Beth Ashlee, Data Scientist
After a successful first-ever EARL San Francisco in June, it was time to head back to the birth place EARL – London. With more abstracts submitted than ever before, the conference was made up of 54 fantastic talks and 5 key notes from an impressive selection of industries. With so many talks to pick from we thought we would summarise a few of my favourites!
Day 1 highlights:
After brilliant keynotes from Tom Smith (ONS) and Rstudio’s Jenny Bryan in session 1, Derek Norton and Neera Talbert from Microsoft took us through the Microsoft process of moving a company from SAS to R in session 2. They explained that with the aim of shrinking the ‘SAS footprint’, it’s important to think about the drivers behind a company leaving SAS as well as considering the impact to end users. Their approach focused on converting program logic rather than specific code.
After lunch, Luisa Pires discussed the digital change occurring within the Bank of England. She highlighted the key selling points behind choosing R as a platform and the process behind organizing their journey. They first ran divisional R training, before progressing through to produce a data science training programme to enable the use of R as a project tool.
Finishing up the day, Jessica Peterka-Bonetta gave a fascinating talk on sentiment analysis when considering the use of emojis. She demonstrated that even though adding emojis into your sentiment analysis can add complexity to your process, in the right context they can add real value to tracking the sentiment of a trend. It was an engaging talk which prompted some interesting audience questions such as – “What about combinations of emojis; how would they effect sentiment?”.
After a Pimms reception it was all aboard the Symphony Cruiser for a tour of the River Thames. On board we enjoyed food, drinks and live music (which resulted in some impromptu dancing, but what happens at a Conference, stays at the Conference!).
Day 2 highlights:
Despite a ‘lively’ evening, the EARL kicked off in full swing on Thursday morning. There were three fantastic keynotes, including Hilary Parker – her talk filled with analogies and movie references to describe her reproducible work flow methods – definitely something I could relate to!
The morning session included a talk from Mike Smith from Pfizer. Mike showed us his use of Shiny as a tool for determining wait times when submitting large jobs to Pfizer’s high performance compute grid. Mike used real time results to visualise whether it was beneficial to submit a large job at the current time or wait until later. He outlined some of the frustrations of changing data sources in a such a large company and his reluctance to admit he was ‘data science-ing’.

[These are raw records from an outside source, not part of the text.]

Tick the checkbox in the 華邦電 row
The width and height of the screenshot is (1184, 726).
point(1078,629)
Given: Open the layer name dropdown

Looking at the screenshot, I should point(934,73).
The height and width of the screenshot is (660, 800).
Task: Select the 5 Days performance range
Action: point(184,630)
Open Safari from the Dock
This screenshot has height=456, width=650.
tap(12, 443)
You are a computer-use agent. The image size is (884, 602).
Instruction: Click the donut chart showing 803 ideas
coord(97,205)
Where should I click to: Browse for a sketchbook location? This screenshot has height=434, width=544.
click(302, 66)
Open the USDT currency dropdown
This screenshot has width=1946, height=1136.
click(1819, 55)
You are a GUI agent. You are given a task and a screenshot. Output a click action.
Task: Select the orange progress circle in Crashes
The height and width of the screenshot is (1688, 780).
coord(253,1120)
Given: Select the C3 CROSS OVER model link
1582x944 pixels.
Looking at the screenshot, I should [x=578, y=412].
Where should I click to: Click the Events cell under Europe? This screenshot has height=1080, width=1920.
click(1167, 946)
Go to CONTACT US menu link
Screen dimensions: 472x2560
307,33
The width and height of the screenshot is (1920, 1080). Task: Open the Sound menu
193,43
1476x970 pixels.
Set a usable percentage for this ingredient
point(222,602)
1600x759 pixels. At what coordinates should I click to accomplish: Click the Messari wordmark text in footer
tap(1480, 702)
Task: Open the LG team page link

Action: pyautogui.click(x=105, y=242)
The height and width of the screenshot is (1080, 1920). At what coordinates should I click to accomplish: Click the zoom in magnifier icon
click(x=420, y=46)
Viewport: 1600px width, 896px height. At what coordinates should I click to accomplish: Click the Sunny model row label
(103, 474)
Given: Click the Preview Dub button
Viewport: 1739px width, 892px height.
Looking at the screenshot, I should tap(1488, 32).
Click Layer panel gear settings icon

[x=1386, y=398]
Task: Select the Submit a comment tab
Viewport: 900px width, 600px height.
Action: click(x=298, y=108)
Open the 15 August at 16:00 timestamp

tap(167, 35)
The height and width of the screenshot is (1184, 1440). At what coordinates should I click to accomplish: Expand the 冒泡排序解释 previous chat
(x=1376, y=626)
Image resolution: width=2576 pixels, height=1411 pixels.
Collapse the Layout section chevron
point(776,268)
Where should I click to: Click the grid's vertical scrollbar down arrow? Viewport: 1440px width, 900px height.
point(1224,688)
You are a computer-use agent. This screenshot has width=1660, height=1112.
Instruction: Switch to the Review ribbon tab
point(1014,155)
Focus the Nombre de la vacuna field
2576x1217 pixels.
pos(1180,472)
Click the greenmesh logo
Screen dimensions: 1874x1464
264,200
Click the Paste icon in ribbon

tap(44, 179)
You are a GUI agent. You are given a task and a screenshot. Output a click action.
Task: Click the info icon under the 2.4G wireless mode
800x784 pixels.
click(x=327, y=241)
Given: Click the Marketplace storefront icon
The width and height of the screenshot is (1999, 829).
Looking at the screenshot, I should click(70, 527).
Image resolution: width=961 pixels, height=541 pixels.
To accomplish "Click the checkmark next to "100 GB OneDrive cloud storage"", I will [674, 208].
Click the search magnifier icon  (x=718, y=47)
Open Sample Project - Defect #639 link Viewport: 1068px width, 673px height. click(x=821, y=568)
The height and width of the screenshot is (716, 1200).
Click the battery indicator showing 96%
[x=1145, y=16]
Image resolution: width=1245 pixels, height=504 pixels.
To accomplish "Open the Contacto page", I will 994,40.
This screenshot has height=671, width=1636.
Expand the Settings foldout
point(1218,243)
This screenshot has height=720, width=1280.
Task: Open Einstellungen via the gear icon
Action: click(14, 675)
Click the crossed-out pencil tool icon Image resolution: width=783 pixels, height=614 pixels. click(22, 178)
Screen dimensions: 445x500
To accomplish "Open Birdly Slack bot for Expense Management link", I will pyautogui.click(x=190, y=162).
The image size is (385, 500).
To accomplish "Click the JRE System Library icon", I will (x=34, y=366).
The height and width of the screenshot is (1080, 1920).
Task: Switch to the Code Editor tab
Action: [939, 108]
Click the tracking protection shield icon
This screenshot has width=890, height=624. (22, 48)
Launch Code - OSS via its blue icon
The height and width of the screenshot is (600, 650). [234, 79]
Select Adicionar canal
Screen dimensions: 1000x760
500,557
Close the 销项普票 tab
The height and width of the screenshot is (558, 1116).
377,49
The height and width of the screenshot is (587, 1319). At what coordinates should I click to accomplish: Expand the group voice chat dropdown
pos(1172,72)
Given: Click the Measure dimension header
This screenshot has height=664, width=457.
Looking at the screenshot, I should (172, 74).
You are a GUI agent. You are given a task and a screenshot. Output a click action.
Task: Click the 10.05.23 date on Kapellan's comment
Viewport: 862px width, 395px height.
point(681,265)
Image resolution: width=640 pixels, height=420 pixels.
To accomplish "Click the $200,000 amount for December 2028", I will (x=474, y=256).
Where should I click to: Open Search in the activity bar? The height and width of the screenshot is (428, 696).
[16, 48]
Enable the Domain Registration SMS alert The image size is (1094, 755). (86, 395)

After lunch, my colleague Adnan Fiaz gave an interesting talk on the data pipeline, comparing it to the process involved in oil pipelines. He spoke of the methods and actions that must be taken before being able to process your data and generate results. The comparison showed surprising similarities between the two processes, and clarified the method that we must take at Mango to ensure we can safely, efficiently and aptly analyse data.
The final session of day 2 finished on a high, with a packed room gathering to hear from RStudio’s Joe Cheng. Joe highlighted the exciting new asynchronous programming feature that will be available in the next release of Shiny. This new feature is set to revolutionise the responsiveness of Shiny applications, allowing users to overcome the restrictions of R’s single threaded natured.
I get so much out of EARL each year and this year was no different; I just wish I had a timeturner to get to all the presentations!
On behalf of the rest of the Mango team, a massive thank you to all our speakers and attendees, we hope you enjoyed EARL as much as we did!
All slides we have permission to publish are available under the Speakers section on the EARL conference website.